In 2014, the number of institutional divestment commitments more than doubled. High-ranking figures such as former archbishop Desmond Tutu, UN Secretary General Ban Ki-moon and World Bank president Jim Yong Kim got behind the campaign.

It is hard to believe that the divestment campaign kicked off only just over a year ago in Europe. Since then campaigns urging local authorities, universities, religious and other institutions have popped up at a dizzying pace, adding up to 94 active campaigns throughout the continent.

The European movement has already celebrated a number of big wins. The University of Glasgow has become the first academic institution in Europe to ditch its fossil fuel holdings. Boxtel in the Netherlands and Örebro in Sweden are the first local authorities on the continent to divest.

The Quakers in Britain and the Church of Sweden were among the first faith-based organisations to lead the way, and the British Medical Association has become the first medical organisation in the world to ban investments in fossil fuels.

Making fossil fuels history

Besides the rapid pace with which the divestment movement is spreading, it is its breadth and diversity that lend it its power. Diversity is essential to achieving social change.

What started with student campaigns at US college campuses, now encompasses a large variety of different groups of people. It is a movement of citizens who do not want their pension money invested in companies whose business model is based on undermining the very future their pension is meant to safeguard.

It is doctors who are concerned about the health impacts of climate change. It is people of faith who believe in our moral obligation to care for creation. It is academics demanding their institution’s finances stop undermining its mission.

It is concerned citizens from all walks of life who believe in climate justice, the stewardship role public institutions should play and in doing what’s right.

This first year has only been the start of the divestment movement in Europe. The year ahead already holds big promises as campaigns build their power to confront the power of the fossil fuel industry. The movement is also gaining strength globally.

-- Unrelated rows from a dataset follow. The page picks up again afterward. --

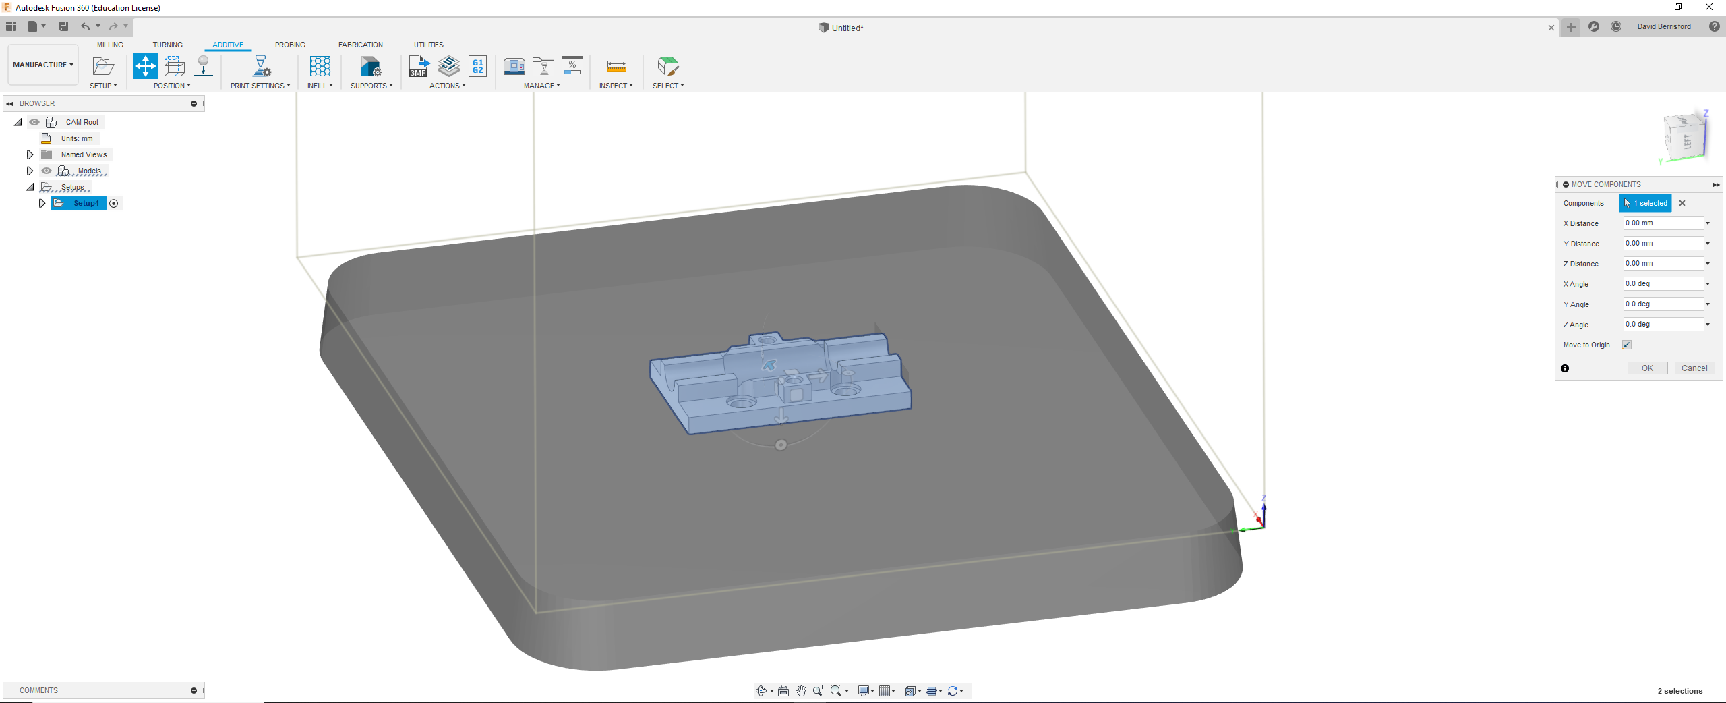This screenshot has width=1726, height=703.
Task: Expand the Named Views tree node
Action: (x=30, y=154)
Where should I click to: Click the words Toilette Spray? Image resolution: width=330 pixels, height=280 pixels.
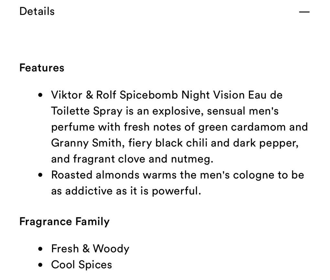[x=87, y=111]
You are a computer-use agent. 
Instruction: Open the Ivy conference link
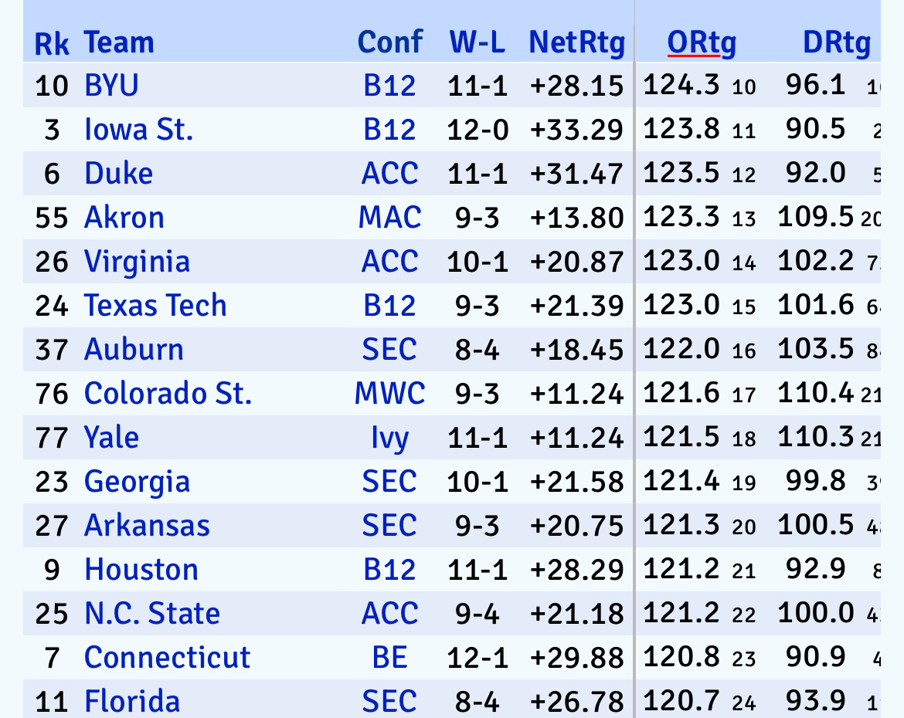(389, 438)
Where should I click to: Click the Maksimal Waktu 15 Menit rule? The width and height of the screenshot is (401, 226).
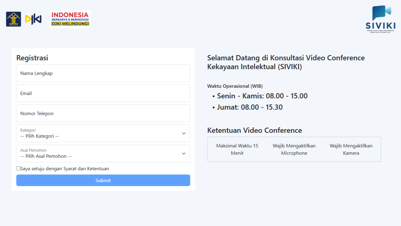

The first divestment campaigns have started in South Africa and the Pacific Islands.

On 13-14 February, the global movement is going to show its collective force. On Global Divestment Day, thousands of people everywhere will turn out to demand institutions do what is necessary for climate action by divesting from fossil fuels.

Local authorities will come under pressure to walk their talk on climate. New campaigns will be launched. University students will hold flash-mobs, vigils, sit-ins and rallies calling upon their endowments to invest in a liveable future.

Faith leaders and people living on the frontline of climate change will band together to urge their communities to divest from climate destruction. Individuals will close their accounts with banks investing in climate chaos.

Fossil fight-back goes into a tailspin

Of course the fossil fuel industry and its backers have also started to fight back fiercely, dismissing the movement and attacking divestment decisions.

Maybe it’s just coincidence – but big fossil’s attempt to dictate the terms of the debate comes at a time when large parts of the energy industry are in deep trouble owing to low energy prices, with oil sinking below $50 a barrel, and gas fast following suit.

High-cost ‘unconventional’ oil and gas – from shale fracking, tar sands, the Arctic and deep water marine wells – is already a loss-making proposition. One small Texas shale oil company went bust only last week. Many more will surely follow.

Of course prices could rise again – but the current financial bloodbath that has overtaken fossil fuels will permanently spook investors, who will no longer see fossil fuel investments as a reliable cash cow, but as a hazardous proposition fraught with financial risk.

As the fossil fuel industry throws more money at fossil fuel expansion, the divestment movement too is turning up the volume.

And now, history is on our side. Investors are turning away from fossil fuels in droves as fear of loss overtakes greed for profit, and as the ‘unburnable carbon’ meme hits home with a resounding slam that will reverberate through 2015, and beyond.